Three of the architects of the reissue business, with skills honed from decades spent at Rhino Records, are diving deep into another realm of nostalgia: cult TV shows and films.
Shout Factory, which CEO Richard Foos, COO Bob Emmer and president Garson Foos founded in 2003 as a DVD distribution company focused on music releases, recently acquired the 400-plus-movie library Westchester Films, adding such titles as Alfred Hitchcock‘s Foreign Correspondent, John Ford‘s Stagecoach, Merchant-Ivory’s A Room With a View and The Marx Brothers‘ A Night in Casablanca to its library. Key to the deal is Shout’s ability to sell the films for broadcast, plus strike new deals for DVD packages when licenses with other companies expire.
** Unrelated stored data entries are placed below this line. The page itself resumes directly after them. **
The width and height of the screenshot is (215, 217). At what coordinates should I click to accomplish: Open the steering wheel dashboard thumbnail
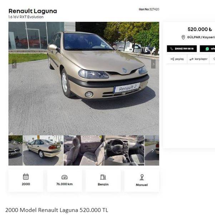click(x=124, y=150)
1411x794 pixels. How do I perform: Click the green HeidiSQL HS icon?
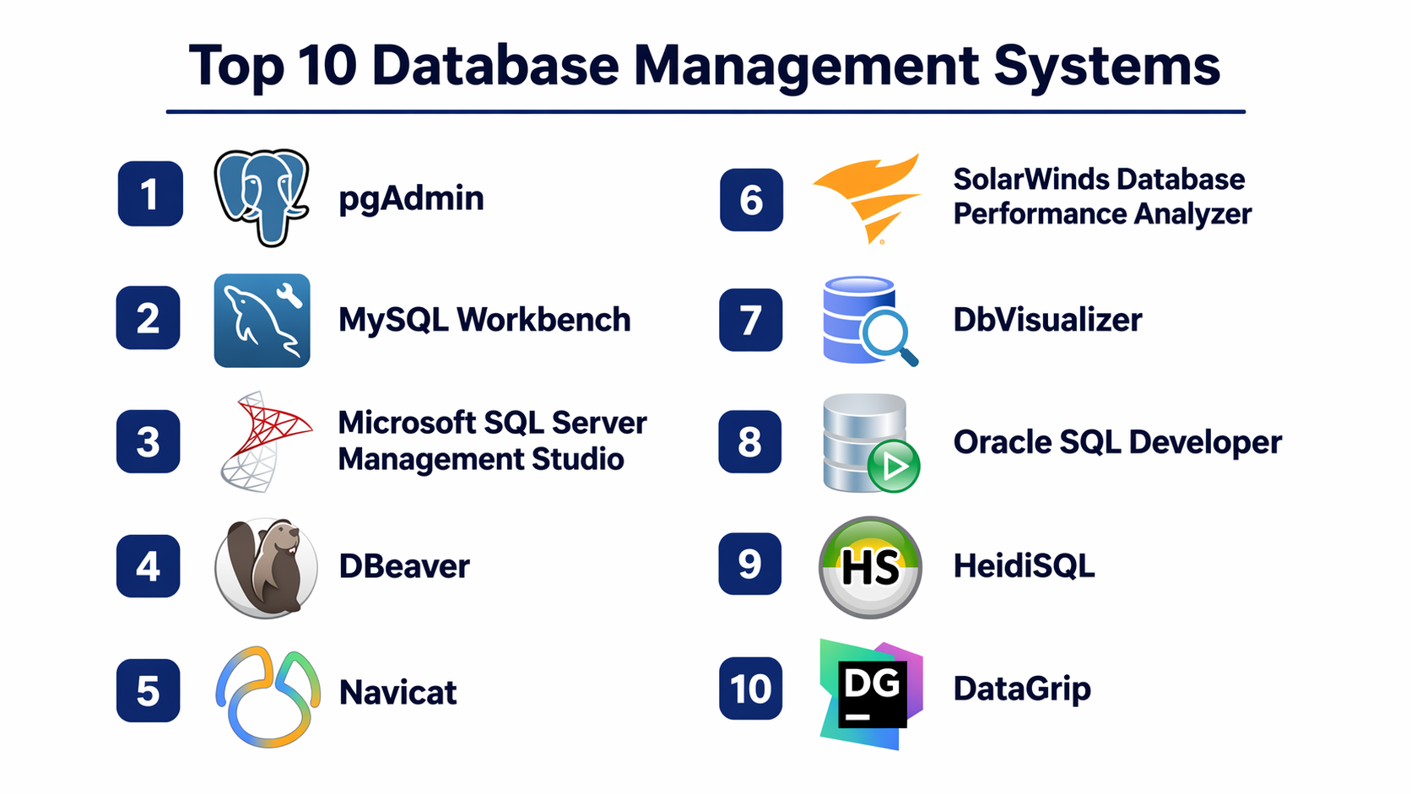(x=870, y=567)
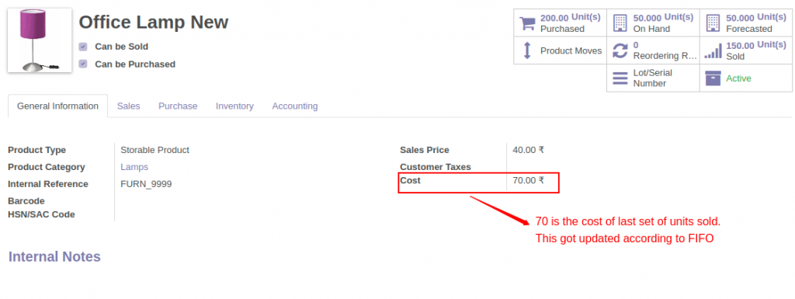Toggle the Can be Purchased checkbox

(x=83, y=64)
“We’ve morphed our business to be a visual content business,” says Garson Foos, who figures there are five years left in the business of DVDs and CDs, more for areas where Shout excels, like family films and horror. “The good news for us is Netflix isn’t going that deep. They don’t care much about old TV shows like Dobie Gillis.”
But while music looks to be taking a backseat, Shout’s roots are paying off as it takes on projects with complicated music rights that studios have abandoned. The latest: WKRP in Cincinnati. After 20th Century Fox issued a DVD of the first season without the original music, it stirred a vitriolic response from fans. Shout has a complete series box set coming out Oct. 24 with 90 percent of the original songs restored. The company did the same for Freaks and Geeks and The Jeffersons.
“It’s that tie back to having the music relationships, knowing how to do that in the most cost-effective way,” says Foos. “The major studios almost only do all rights worldwide in perpetuity. We’ll say, ‘We just need North America for five years,’ and do it on a royalty basis. We do it more surgically, and that enables us to do it less expensively.”